PS3: Cris Van Borg (como Cristóvão Borges é chamado no Twitter) não vai durar no Corinthians assim .... mais uma pífia apresentação. Macaca 2x0 !!

PS4: Fomos nos FoodTrucks do Campo de S Bento hoje. Traçamos arroz de camarão, ravioli de lagostim, espetinho de alcatra, batatas fritas "belgas" e arroz de bacalhau. Tudo muito gostoso mas ..... caro. Mas valeu !! Recomendamos.





Jorge Carrano disse...

Riva,
A Premier League já está na terceira rodada, para minha alegria.
Hoje teve jogo do Chelsea, do Liverpool, do Arsenal, do Tottenham, do Everton, do Manchester United e do atual campeão o Leicester, contra figurantes de bom nível.
Os canais ESPN transmitiram três dos jogos de hoje. Pratos cheios de futebol de primeira. Não pratos feitos do campeonato brasileiro.
Amanhã terá Manchester City. E dia 9 de setembro Mourinho X Guardiola, revivendo os confrontos Real Madrid X Barcelona quando eles andavam pela Espanha. Atualmente estão no Manchester United e no Manchester City, respectivamente.
O Antonio Conti vai muito bem a frente do Chelsea, com 100% de aproveitamento.

Jorge Carrano disse...

Desculpem mas não posso torcer para um time (do coração), que tem Leandrão, Aislam, Eder Luiz e outros pernas-de-pau que dão dó vendo em campo.
Do atual elenco do Vasco, só livro a cara de Andrezinho e Luan, que jogariam em meu time no par ou impar.
Não livro a cara nem do nosso goleiro tão badalado e que não sabe dar um chute em linha reta, a bola queima aos pés dele, e não sabe sair do gol. Debaixo do travessão vez ou outra defende bem.
É de dar dó ver o Vasco em campo.

Riva disse...

Voltaremos hoje nos FoodTrucks ! hehehe

Quanto ao campeonato inglês, estou curioso para checar a performance do Leicester, mas ainda é muito cedo. E também do City com Guardiola.

Lindo domingo de sol.

Jorge Carrano disse...

Lindo mesmo. Sentei num dos bancos do calçadão, na confluência das praias de Icarai e FLexas e, como de hábito fiquei observando as tartarugas e as gaivotas com seus mergulhos precisos, enquanto quarava ao sol.
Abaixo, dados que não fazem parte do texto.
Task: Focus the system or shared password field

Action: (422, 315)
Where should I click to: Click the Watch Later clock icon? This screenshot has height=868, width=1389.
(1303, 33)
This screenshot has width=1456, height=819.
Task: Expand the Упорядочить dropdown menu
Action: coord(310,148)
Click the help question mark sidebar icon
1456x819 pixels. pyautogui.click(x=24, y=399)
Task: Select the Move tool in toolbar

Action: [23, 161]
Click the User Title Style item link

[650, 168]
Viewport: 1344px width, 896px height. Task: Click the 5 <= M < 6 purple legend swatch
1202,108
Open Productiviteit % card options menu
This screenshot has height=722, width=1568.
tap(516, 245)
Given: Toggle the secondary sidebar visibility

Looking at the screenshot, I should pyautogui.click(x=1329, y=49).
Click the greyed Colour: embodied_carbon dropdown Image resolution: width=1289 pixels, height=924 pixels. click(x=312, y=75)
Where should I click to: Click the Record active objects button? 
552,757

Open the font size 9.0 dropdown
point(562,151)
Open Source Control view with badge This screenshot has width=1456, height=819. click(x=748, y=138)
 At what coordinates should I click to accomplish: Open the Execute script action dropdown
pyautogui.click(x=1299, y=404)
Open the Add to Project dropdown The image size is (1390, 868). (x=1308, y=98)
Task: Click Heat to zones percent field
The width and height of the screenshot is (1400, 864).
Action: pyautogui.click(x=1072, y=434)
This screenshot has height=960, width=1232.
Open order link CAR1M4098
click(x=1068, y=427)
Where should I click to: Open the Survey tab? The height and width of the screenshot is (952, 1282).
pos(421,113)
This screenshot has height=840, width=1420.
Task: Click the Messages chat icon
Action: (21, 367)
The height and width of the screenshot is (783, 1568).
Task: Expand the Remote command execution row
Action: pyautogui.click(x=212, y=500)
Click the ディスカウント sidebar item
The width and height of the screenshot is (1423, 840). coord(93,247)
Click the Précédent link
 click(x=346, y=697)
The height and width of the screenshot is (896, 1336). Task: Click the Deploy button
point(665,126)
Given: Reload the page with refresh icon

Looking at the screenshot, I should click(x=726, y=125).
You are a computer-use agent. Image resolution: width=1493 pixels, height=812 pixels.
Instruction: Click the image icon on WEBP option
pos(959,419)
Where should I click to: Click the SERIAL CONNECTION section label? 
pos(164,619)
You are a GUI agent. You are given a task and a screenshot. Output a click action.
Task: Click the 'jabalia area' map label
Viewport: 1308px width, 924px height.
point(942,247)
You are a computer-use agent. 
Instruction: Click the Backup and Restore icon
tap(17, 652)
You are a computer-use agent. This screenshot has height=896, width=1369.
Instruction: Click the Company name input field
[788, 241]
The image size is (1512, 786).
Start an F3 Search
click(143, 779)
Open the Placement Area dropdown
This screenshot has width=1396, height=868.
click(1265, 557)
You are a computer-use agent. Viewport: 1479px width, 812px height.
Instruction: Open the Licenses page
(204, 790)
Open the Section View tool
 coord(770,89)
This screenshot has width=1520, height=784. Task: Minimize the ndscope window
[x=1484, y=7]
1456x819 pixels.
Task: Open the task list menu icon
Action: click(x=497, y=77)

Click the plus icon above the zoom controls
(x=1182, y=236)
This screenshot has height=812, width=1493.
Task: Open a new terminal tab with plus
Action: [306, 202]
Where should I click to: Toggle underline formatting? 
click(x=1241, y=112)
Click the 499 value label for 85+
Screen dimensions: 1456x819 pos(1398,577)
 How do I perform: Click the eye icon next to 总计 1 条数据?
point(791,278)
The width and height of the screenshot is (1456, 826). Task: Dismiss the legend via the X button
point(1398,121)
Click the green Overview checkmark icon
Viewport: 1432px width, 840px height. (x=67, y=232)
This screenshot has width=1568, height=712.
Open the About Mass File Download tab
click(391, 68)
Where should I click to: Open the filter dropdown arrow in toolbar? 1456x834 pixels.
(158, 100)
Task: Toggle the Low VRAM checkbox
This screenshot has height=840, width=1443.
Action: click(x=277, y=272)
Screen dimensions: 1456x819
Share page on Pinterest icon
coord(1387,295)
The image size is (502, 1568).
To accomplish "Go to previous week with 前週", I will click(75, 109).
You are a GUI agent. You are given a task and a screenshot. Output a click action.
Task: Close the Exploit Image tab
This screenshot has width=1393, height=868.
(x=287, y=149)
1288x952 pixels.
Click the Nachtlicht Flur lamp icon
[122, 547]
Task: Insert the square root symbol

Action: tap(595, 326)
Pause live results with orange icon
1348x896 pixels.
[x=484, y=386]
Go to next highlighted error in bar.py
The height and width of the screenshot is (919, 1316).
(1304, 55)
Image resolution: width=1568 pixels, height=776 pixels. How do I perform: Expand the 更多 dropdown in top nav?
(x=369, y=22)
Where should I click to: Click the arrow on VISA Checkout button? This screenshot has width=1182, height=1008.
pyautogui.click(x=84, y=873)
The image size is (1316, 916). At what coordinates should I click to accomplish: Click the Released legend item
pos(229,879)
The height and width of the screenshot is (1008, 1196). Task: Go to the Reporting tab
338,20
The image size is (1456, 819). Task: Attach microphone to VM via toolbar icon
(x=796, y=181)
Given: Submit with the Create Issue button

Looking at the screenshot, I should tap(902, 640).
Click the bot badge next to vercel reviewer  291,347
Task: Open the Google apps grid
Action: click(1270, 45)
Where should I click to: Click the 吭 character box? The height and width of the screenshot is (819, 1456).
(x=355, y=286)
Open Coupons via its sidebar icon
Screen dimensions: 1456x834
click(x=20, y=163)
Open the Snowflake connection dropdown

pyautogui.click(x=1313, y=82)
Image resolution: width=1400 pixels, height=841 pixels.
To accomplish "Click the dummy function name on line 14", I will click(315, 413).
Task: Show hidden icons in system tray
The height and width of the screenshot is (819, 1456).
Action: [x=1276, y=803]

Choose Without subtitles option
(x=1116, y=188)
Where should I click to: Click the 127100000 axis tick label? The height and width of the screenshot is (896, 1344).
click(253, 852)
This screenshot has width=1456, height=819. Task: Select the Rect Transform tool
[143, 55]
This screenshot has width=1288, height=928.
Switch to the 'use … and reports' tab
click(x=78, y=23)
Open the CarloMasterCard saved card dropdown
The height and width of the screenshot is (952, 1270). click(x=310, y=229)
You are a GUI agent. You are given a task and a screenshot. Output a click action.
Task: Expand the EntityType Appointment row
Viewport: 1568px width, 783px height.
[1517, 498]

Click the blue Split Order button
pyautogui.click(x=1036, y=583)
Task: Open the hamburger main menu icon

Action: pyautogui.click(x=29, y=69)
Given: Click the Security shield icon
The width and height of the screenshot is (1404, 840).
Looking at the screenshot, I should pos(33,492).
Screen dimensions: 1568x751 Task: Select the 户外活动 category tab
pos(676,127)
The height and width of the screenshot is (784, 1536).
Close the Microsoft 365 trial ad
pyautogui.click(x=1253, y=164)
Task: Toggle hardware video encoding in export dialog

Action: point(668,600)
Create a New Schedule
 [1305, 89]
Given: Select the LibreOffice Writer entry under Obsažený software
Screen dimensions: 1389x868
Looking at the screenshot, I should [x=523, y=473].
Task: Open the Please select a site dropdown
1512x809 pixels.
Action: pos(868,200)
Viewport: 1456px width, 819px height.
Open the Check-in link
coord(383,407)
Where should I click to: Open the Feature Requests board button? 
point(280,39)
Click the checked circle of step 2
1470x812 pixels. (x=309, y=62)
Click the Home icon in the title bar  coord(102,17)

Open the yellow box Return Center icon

A comprometer a caminhada depois, apenas a propaganda politica dos militantes remunerados com seus panfletos e bandeiras desbotadas.
Terceiro mundo é pouco para definir.

Riva disse...

... e sujando a cidade. Eu não pego nenhum panfleto. Brabo é quem pega e joga no chão depois.
Concordo: 3º é pouco !

Jorge Carrano disse...

Acho que se tem alguém que escolhe seu candidato com base num folheto que pegou na rua, deveria ter seu titulo de eleitor cassado, pois trata-se de alguém pouco menos do que um idiota.

E o pior, o que me deixa mais desiludido, é que esta prática deve dar resultado a julgar pelo número sempre crescente de pessoas fazendo panfletagem nas ruas e praças.

GUSMÃO disse...

E ninguém "pegou" zica durante a olimpíada.